*** Begin section ***

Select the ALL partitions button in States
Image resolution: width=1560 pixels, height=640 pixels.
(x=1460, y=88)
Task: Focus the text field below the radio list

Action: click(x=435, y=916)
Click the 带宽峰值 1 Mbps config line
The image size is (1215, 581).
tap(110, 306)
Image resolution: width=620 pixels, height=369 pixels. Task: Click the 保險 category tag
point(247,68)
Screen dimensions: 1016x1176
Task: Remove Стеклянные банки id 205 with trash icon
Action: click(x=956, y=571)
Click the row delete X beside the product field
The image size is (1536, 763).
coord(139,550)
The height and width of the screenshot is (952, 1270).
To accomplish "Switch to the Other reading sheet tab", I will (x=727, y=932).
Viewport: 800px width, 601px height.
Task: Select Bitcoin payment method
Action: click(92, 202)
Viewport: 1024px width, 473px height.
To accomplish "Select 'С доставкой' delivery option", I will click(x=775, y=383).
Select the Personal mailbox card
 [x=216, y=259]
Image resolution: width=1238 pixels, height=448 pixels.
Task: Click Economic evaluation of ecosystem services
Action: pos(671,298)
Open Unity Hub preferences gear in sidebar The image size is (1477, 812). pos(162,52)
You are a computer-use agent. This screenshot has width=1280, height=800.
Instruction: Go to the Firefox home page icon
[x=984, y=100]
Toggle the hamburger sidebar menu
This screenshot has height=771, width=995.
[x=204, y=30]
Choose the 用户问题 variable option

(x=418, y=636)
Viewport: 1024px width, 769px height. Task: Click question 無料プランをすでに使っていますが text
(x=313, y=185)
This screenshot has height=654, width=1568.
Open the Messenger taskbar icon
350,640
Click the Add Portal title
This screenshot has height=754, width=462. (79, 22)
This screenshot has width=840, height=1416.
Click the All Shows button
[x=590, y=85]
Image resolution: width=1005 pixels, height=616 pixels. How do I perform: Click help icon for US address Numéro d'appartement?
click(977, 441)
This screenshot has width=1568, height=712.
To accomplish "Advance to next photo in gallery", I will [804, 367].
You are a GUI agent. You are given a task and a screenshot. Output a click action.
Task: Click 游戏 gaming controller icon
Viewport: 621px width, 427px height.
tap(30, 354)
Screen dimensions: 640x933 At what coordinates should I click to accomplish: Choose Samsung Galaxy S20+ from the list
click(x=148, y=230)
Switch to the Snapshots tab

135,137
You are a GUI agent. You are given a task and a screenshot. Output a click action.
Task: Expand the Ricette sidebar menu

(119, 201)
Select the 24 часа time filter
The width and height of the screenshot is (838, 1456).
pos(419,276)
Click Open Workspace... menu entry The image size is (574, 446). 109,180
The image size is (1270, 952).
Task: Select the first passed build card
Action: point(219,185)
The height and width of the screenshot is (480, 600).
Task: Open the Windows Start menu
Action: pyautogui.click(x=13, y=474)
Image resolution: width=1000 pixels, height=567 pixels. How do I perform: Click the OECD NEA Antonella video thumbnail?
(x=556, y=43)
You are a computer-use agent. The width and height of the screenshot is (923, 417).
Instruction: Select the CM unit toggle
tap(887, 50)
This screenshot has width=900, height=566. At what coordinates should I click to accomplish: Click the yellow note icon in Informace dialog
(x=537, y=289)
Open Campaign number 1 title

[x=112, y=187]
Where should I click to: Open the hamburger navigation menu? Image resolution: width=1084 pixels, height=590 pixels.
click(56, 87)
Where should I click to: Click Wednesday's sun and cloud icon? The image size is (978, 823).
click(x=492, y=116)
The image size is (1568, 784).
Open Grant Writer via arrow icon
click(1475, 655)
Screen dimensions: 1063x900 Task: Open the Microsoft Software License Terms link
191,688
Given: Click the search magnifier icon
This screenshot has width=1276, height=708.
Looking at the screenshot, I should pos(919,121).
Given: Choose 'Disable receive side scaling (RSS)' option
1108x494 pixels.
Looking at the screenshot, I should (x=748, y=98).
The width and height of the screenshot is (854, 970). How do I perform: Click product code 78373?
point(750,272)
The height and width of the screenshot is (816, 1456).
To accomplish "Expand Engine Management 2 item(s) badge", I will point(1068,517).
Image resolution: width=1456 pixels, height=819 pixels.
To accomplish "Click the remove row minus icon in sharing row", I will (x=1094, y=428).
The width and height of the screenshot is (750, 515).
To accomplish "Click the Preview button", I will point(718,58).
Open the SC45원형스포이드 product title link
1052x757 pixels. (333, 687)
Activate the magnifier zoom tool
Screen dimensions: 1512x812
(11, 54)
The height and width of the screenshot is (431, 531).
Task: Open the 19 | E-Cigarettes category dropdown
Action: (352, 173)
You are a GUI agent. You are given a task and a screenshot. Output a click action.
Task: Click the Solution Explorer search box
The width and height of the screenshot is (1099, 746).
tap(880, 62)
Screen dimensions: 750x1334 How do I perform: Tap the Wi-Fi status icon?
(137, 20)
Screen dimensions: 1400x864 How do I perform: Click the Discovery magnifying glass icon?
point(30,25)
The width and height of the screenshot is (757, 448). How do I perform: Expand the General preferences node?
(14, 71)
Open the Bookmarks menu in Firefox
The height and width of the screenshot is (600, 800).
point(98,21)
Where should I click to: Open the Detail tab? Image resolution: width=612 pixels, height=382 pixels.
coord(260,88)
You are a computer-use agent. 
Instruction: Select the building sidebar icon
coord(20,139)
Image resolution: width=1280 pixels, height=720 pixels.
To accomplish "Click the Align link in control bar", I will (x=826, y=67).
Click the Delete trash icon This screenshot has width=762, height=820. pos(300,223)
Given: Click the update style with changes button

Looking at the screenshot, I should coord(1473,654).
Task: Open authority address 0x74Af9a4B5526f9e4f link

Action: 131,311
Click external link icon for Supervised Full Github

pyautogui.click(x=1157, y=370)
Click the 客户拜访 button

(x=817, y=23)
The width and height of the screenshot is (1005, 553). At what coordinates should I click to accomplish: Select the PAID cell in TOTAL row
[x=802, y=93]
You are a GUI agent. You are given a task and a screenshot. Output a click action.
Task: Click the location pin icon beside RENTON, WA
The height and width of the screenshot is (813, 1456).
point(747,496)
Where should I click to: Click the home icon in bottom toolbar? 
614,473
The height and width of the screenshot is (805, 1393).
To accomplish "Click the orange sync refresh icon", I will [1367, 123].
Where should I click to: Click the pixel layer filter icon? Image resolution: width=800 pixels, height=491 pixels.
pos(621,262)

*** End section ***

**How to complete this task**
What do the lines above say from the one containing "This screenshot has width=900, height=566." down to the one containing "Open the Bookmarks menu in Firefox"? Return them exactly, both end lines included, and only them.

**Solution**
This screenshot has width=900, height=566. At what coordinates should I click to accomplish: Click the yellow note icon in Informace dialog
(x=537, y=289)
Open Campaign number 1 title

[x=112, y=187]
Where should I click to: Open the hamburger navigation menu? Image resolution: width=1084 pixels, height=590 pixels.
click(56, 87)
Where should I click to: Click Wednesday's sun and cloud icon? The image size is (978, 823).
click(x=492, y=116)
The image size is (1568, 784).
Open Grant Writer via arrow icon
click(1475, 655)
Screen dimensions: 1063x900 Task: Open the Microsoft Software License Terms link
191,688
Given: Click the search magnifier icon
This screenshot has width=1276, height=708.
Looking at the screenshot, I should pos(919,121).
Given: Choose 'Disable receive side scaling (RSS)' option
1108x494 pixels.
Looking at the screenshot, I should (x=748, y=98).
The width and height of the screenshot is (854, 970). How do I perform: Click product code 78373?
point(750,272)
The height and width of the screenshot is (816, 1456).
To accomplish "Expand Engine Management 2 item(s) badge", I will point(1068,517).
Image resolution: width=1456 pixels, height=819 pixels.
To accomplish "Click the remove row minus icon in sharing row", I will (x=1094, y=428).
The width and height of the screenshot is (750, 515).
To accomplish "Click the Preview button", I will point(718,58).
Open the SC45원형스포이드 product title link
1052x757 pixels. (333, 687)
Activate the magnifier zoom tool
Screen dimensions: 1512x812
(11, 54)
The height and width of the screenshot is (431, 531).
Task: Open the 19 | E-Cigarettes category dropdown
Action: (352, 173)
You are a GUI agent. You are given a task and a screenshot. Output a click action.
Task: Click the Solution Explorer search box
The width and height of the screenshot is (1099, 746).
tap(880, 62)
Screen dimensions: 750x1334 How do I perform: Tap the Wi-Fi status icon?
(137, 20)
Screen dimensions: 1400x864 How do I perform: Click the Discovery magnifying glass icon?
point(30,25)
The width and height of the screenshot is (757, 448). How do I perform: Expand the General preferences node?
(14, 71)
Open the Bookmarks menu in Firefox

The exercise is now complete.